Expect more on this issue as Americans will face penalties of 1 percent of their incomes or $95, whichever is greater, if they do not have a health care plan by March 31 or have received exemptions.
In the telephone call, Roberts said it was unfair for businesses to receive delays individuals would not receive. Health and Human Services Secretary Kathleen Sebelius told a House committee Wednesday that a full-on delay to the individual mandate, a cornerstone of the law's funding, would not be coming.
"Where's your delay?" Roberts asked the call listeners. "Businesses get them, but not individuals."

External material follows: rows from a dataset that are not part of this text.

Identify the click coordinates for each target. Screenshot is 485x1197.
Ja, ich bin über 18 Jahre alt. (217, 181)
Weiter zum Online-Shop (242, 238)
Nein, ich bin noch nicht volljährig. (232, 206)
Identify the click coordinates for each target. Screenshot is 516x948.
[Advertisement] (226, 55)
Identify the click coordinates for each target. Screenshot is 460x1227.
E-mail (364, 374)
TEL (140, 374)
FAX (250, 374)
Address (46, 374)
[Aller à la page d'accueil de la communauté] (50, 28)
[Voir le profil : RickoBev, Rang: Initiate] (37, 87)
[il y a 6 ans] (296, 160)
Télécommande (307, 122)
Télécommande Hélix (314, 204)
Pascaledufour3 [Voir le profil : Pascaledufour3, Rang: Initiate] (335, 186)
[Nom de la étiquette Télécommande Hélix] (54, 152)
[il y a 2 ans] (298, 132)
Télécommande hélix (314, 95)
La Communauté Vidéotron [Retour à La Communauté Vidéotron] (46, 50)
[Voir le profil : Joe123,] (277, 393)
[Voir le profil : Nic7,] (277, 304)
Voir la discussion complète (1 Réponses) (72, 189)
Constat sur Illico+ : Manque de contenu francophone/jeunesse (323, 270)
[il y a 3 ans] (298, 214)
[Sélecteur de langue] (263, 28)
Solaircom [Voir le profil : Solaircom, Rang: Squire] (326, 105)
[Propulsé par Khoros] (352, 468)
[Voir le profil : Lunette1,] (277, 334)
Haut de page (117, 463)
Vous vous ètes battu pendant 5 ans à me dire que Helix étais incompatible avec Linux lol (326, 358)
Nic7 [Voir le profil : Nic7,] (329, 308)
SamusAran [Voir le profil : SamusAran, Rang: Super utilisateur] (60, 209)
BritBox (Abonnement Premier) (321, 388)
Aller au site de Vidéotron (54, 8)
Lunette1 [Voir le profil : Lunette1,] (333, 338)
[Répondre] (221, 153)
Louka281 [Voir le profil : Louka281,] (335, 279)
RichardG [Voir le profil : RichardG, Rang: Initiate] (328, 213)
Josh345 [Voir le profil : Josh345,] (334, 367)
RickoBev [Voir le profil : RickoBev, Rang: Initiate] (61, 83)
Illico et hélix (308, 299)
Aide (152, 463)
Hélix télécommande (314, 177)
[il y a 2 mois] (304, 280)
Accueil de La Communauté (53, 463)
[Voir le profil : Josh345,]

"The president can't pick and choose."
Ultimately, Roberts told the listeners, Democratic leaders in the House, Senate and White House want to turn the health care law into "national health care" similar to the United Kingdom and Canada.
Roberts also took the opportunity to criticize the IRS for giving extra scrutiny to 501(c)(4) groups, non-profit social welfare organizations, with names with connections to conservative causes.
"The IRS suppressed opposition to the current administration," Roberts said, and "incredibly, the IRS continues to target groups with politics it doesn't like."
"What we are seeing is a deliberate effort to infringe on peoples' free speech."
Roberts has signed on to legislation that would delay action by the IRS for a year so congressional investigations can be completed.
Under the tax code, social welfare groups cannot be primarily engaged in political causes. Unlike so-called Super PACs or official campaign organizations, 501(c)(4) organizations do not have to reveal a list of their donors and have been used to channel anonymous funding into political action committees.
This "dark money" has become a major contributor of campaign dollars used by both parties.
Little said Roberts supports oversight by the Federal Election Commission rather than the IRS, due to their subject matter expertise and the discretionary nature of the rules followed by the IRS.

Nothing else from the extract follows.